*Description of the task*: The full listing should be duplicated word for word.

*Material provided*:
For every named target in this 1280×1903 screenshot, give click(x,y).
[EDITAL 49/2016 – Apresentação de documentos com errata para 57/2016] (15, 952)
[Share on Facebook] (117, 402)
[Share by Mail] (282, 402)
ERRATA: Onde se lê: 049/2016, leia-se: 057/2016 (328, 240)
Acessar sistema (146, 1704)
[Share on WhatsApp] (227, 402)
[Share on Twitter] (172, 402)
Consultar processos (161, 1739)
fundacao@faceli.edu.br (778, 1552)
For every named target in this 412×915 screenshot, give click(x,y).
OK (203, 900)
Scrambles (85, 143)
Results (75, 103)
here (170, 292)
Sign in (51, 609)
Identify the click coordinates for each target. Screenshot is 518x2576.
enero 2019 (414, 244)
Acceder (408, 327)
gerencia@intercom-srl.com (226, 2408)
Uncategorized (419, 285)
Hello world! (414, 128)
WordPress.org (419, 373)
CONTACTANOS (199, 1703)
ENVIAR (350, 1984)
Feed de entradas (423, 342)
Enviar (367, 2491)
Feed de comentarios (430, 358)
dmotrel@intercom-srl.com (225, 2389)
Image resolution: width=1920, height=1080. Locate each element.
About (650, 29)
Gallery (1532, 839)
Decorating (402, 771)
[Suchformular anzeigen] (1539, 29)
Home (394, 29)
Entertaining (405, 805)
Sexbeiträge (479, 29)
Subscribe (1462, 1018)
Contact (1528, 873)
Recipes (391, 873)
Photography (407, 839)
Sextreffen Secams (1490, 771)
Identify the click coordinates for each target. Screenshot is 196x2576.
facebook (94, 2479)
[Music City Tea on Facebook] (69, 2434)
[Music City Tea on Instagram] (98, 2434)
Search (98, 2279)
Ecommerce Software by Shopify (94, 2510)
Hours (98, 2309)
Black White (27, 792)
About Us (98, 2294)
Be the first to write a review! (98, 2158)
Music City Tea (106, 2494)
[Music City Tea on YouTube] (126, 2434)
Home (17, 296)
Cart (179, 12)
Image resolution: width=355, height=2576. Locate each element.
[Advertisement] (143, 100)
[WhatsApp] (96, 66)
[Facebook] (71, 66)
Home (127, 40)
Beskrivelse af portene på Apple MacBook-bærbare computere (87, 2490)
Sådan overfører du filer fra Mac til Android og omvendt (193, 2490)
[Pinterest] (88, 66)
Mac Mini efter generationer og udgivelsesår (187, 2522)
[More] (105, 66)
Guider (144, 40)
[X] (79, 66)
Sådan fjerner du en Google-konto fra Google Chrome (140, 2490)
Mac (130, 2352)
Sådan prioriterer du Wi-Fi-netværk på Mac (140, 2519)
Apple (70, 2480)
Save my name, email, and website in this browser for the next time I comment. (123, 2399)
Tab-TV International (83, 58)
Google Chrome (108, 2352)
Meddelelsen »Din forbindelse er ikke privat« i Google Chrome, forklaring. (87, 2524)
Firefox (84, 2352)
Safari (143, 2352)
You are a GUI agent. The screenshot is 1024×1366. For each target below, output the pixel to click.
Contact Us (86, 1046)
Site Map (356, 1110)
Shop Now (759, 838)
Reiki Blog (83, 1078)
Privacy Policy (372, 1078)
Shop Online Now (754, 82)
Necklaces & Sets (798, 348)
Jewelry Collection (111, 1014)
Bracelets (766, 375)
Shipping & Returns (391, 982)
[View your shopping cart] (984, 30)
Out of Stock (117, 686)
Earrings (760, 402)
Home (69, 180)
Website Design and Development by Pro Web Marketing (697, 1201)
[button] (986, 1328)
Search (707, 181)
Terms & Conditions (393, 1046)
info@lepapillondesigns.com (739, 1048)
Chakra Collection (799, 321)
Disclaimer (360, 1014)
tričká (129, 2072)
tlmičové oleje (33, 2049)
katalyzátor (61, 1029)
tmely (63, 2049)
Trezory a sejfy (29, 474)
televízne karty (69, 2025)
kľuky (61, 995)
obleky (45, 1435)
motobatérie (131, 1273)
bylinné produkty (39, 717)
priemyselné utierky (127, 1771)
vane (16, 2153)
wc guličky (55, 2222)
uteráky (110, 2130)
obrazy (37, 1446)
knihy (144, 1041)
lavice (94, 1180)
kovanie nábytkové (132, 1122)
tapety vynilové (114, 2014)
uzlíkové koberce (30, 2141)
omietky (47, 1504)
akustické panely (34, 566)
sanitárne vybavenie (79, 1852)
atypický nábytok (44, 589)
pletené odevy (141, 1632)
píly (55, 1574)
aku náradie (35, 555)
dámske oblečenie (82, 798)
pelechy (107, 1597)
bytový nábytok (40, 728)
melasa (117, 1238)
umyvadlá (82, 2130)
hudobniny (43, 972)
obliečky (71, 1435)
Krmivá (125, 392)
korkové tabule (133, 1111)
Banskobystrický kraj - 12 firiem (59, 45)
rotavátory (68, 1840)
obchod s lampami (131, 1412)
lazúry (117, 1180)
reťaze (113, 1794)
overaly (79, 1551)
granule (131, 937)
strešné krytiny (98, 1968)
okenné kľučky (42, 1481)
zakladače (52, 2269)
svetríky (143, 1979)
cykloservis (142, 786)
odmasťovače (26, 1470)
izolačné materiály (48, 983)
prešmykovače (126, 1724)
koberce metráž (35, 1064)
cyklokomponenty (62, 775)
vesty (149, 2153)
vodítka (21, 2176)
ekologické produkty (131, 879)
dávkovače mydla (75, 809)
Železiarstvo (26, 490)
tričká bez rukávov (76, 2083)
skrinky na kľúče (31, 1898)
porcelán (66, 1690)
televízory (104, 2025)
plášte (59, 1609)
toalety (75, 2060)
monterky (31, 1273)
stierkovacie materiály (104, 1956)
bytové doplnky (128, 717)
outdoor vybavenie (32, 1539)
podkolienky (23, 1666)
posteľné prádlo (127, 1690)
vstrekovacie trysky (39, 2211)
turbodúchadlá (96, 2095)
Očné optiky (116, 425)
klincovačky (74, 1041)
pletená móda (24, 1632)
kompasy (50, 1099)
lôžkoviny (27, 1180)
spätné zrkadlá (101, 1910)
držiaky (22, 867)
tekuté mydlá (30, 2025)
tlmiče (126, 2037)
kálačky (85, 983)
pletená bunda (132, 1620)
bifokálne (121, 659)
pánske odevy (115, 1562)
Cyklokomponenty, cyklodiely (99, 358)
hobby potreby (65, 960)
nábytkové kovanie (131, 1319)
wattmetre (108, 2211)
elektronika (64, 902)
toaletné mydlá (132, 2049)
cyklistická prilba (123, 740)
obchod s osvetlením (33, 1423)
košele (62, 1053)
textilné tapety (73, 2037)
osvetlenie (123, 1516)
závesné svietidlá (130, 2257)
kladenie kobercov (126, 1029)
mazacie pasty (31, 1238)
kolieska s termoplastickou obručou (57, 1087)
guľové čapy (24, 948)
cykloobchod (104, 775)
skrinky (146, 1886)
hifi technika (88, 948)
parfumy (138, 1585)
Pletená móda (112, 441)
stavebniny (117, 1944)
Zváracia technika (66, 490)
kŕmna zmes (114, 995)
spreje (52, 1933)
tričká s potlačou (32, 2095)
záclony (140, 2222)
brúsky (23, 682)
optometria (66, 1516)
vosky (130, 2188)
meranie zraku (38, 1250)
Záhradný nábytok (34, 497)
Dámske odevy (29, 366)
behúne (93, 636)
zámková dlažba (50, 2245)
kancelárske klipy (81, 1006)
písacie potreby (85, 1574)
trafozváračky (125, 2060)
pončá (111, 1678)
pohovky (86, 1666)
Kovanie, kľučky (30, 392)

*Completed exercise*:
For every named target in this 1280×1903 screenshot, give click(x,y).
[EDITAL 49/2016 – Apresentação de documentos com errata para 57/2016] (15, 952)
[Share on Facebook] (117, 402)
[Share by Mail] (282, 402)
ERRATA: Onde se lê: 049/2016, leia-se: 057/2016 (328, 240)
Acessar sistema (146, 1704)
[Share on WhatsApp] (227, 402)
[Share on Twitter] (172, 402)
Consultar processos (161, 1739)
fundacao@faceli.edu.br (778, 1552)
For every named target in this 412×915 screenshot, give click(x,y).
OK (203, 900)
Scrambles (85, 143)
Results (75, 103)
here (170, 292)
Sign in (51, 609)
Identify the click coordinates for each target. Screenshot is 518x2576.
enero 2019 (414, 244)
Acceder (408, 327)
gerencia@intercom-srl.com (226, 2408)
Uncategorized (419, 285)
Hello world! (414, 128)
WordPress.org (419, 373)
CONTACTANOS (199, 1703)
ENVIAR (350, 1984)
Feed de entradas (423, 342)
Enviar (367, 2491)
Feed de comentarios (430, 358)
dmotrel@intercom-srl.com (225, 2389)
Image resolution: width=1920, height=1080. Locate each element.
About (650, 29)
Gallery (1532, 839)
Decorating (402, 771)
[Suchformular anzeigen] (1539, 29)
Home (394, 29)
Entertaining (405, 805)
Sexbeiträge (479, 29)
Subscribe (1462, 1018)
Contact (1528, 873)
Recipes (391, 873)
Photography (407, 839)
Sextreffen Secams (1490, 771)
Identify the click coordinates for each target. Screenshot is 196x2576.
facebook (94, 2479)
[Music City Tea on Facebook] (69, 2434)
[Music City Tea on Instagram] (98, 2434)
Search (98, 2279)
Ecommerce Software by Shopify (94, 2510)
Hours (98, 2309)
Black White (27, 792)
About Us (98, 2294)
Be the first to write a review! (98, 2158)
Music City Tea (106, 2494)
[Music City Tea on YouTube] (126, 2434)
Home (17, 296)
Cart (179, 12)
Image resolution: width=355, height=2576. Locate each element.
[Advertisement] (143, 100)
[WhatsApp] (96, 66)
[Facebook] (71, 66)
Home (127, 40)
Beskrivelse af portene på Apple MacBook-bærbare computere (87, 2490)
Sådan overfører du filer fra Mac til Android og omvendt (193, 2490)
[Pinterest] (88, 66)
Mac Mini efter generationer og udgivelsesår (187, 2522)
[More] (105, 66)
Guider (144, 40)
[X] (79, 66)
Sådan fjerner du en Google-konto fra Google Chrome (140, 2490)
Mac (130, 2352)
Sådan prioriterer du Wi-Fi-netværk på Mac (140, 2519)
Apple (70, 2480)
Save my name, email, and website in this browser for the next time I comment. (123, 2399)
Tab-TV International (83, 58)
Google Chrome (108, 2352)
Meddelelsen »Din forbindelse er ikke privat« i Google Chrome, forklaring. (87, 2524)
Firefox (84, 2352)
Safari (143, 2352)
You are a GUI agent. The screenshot is 1024×1366. For each target below, output the pixel to click.
Contact Us (86, 1046)
Site Map (356, 1110)
Shop Now (759, 838)
Reiki Blog (83, 1078)
Privacy Policy (372, 1078)
Shop Online Now (754, 82)
Necklaces & Sets (798, 348)
Jewelry Collection (111, 1014)
Bracelets (766, 375)
Shipping & Returns (391, 982)
[View your shopping cart] (984, 30)
Out of Stock (117, 686)
Earrings (760, 402)
Home (69, 180)
Website Design and Development by Pro Web Marketing (697, 1201)
[button] (986, 1328)
Search (707, 181)
Terms & Conditions (393, 1046)
info@lepapillondesigns.com (739, 1048)
Chakra Collection (799, 321)
Disclaimer (360, 1014)
tričká (129, 2072)
tlmičové oleje (33, 2049)
katalyzátor (61, 1029)
tmely (63, 2049)
Trezory a sejfy (29, 474)
televízne karty (69, 2025)
kľuky (61, 995)
obleky (45, 1435)
motobatérie (131, 1273)
bylinné produkty (39, 717)
priemyselné utierky (127, 1771)
vane (16, 2153)
wc guličky (55, 2222)
uteráky (110, 2130)
obrazy (37, 1446)
knihy (144, 1041)
lavice (94, 1180)
kovanie nábytkové (132, 1122)
tapety vynilové (114, 2014)
uzlíkové koberce (30, 2141)
omietky (47, 1504)
akustické panely (34, 566)
sanitárne vybavenie (79, 1852)
atypický nábytok (44, 589)
pletené odevy (141, 1632)
píly (55, 1574)
aku náradie (35, 555)
dámske oblečenie (82, 798)
pelechy (107, 1597)
bytový nábytok (40, 728)
melasa (117, 1238)
umyvadlá (82, 2130)
hudobniny (43, 972)
obliečky (71, 1435)
Krmivá (125, 392)
korkové tabule (133, 1111)
Banskobystrický kraj - 12 firiem (59, 45)
rotavátory (68, 1840)
obchod s lampami (131, 1412)
lazúry (117, 1180)
reťaze (113, 1794)
overaly (79, 1551)
granule (131, 937)
strešné krytiny (98, 1968)
okenné kľučky (42, 1481)
zakladače (52, 2269)
svetríky (143, 1979)
cykloservis (142, 786)
odmasťovače (26, 1470)
izolačné materiály (48, 983)
prešmykovače (126, 1724)
koberce metráž (35, 1064)
cyklokomponenty (62, 775)
vesty (149, 2153)
vodítka (21, 2176)
ekologické produkty (131, 879)
dávkovače mydla (75, 809)
Železiarstvo (26, 490)
tričká bez rukávov (76, 2083)
skrinky na kľúče (31, 1898)
porcelán (66, 1690)
televízory (104, 2025)
plášte (59, 1609)
toalety (75, 2060)
monterky (31, 1273)
stierkovacie materiály (104, 1956)
bytové doplnky (128, 717)
outdoor vybavenie (32, 1539)
podkolienky (23, 1666)
posteľné prádlo (127, 1690)
vstrekovacie trysky (39, 2211)
turbodúchadlá (96, 2095)
Očné optiky (116, 425)
klincovačky (74, 1041)
pletená móda (24, 1632)
kompasy (50, 1099)
lôžkoviny (27, 1180)
spätné zrkadlá (101, 1910)
držiaky (22, 867)
tekuté mydlá (30, 2025)
tlmiče (126, 2037)
kálačky (85, 983)
pletená bunda (132, 1620)
bifokálne (121, 659)
pánske odevy (115, 1562)
Cyklokomponenty, cyklodiely (99, 358)
hobby potreby (65, 960)
nábytkové kovanie (131, 1319)
wattmetre (108, 2211)
elektronika (64, 902)
toaletné mydlá (132, 2049)
cyklistická prilba (123, 740)
obchod s osvetlením (33, 1423)
košele (62, 1053)
textilné tapety (73, 2037)
osvetlenie (123, 1516)
závesné svietidlá (130, 2257)
kladenie kobercov (126, 1029)
mazacie pasty (31, 1238)
kolieska s termoplastickou obručou (57, 1087)
guľové čapy (24, 948)
cykloobchod (104, 775)
skrinky (146, 1886)
hifi technika (88, 948)
parfumy (138, 1585)
Pletená móda (112, 441)
stavebniny (117, 1944)
Zváracia technika (66, 490)
kŕmna zmes (114, 995)
spreje (52, 1933)
tričká s potlačou (32, 2095)
záclony (140, 2222)
brúsky (23, 682)
optometria (66, 1516)
vosky (130, 2188)
meranie zraku (38, 1250)
Záhradný nábytok (34, 497)
Dámske odevy (29, 366)
behúne (93, 636)
zámková dlažba (50, 2245)
kancelárske klipy (81, 1006)
písacie potreby (85, 1574)
trafozváračky (125, 2060)
pončá (111, 1678)
pohovky (86, 1666)
Kovanie, kľučky (30, 392)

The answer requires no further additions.